Allow me mansplain it to you, please: free-range boys playing sports together, ribbing each other in locker rooms, and drinking together during teenage years and into their 20s, are tacitly rewarded for being sarcastic, denigrating, and condescending. These are the cool guys. These are the funny guys. These are the popular guys. These are the alpha males. They shit on everyone. They shit on everything.

If they don’t change, if they fail to grow up and become adults, then they become spiteful sociopaths. They may still be funny, but their audiences get smaller and smaller until they are living off-grid and writing manifestos.

What does it take for football players, fraternity brothers, and military men to learn how to attune to romantic partners and become emotionally intelligent, respectful, compassionate listeners?

Unfortunately what it usually takes is a plethora of painful rejection. And then somewhere around 26–30 these men realize that the same traits that made them the cool guys for the last ten years are now repulsing people.

For many years in my psychotherapy practice, I have guided such men through the process of adulting. It is usually a rocky transition. Where sarcasm was once rewarded, now it is received with looks askew and the sounds of shoes shuffling away.
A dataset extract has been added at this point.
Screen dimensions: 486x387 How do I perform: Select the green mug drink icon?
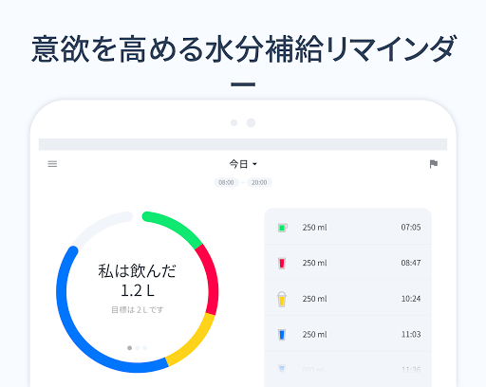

So when seeking a male romantic partner, here are some of the traits that you should really look for:

  1. Has personal integrity, walks the talk, is authentic, and has shed most if not all of the immature masculine behavior he learned in his youth
  2. Is honest
  3. Is compassionate, empathetic
  4. Has done his psychological homework, is self-aware, self-reflective
  5. Is respectful towards others
  6. Is emotionally intelligent, sensitive
  7. Can be vulnerable and communicate effectively
  8. Is consistent, reliable, trustworthy
  9. Practices forgiveness, doesn’t make mountains out of mole hills
  10. Is affectionate (knows his love language and well as yours)

Bonus points: Wants to evolve, learn and grow and knows that he thrives in a committed, intimate relationship

Please note that “makes me laugh” does not even make the top ten qualities for a healthy, adult, romantic relationship.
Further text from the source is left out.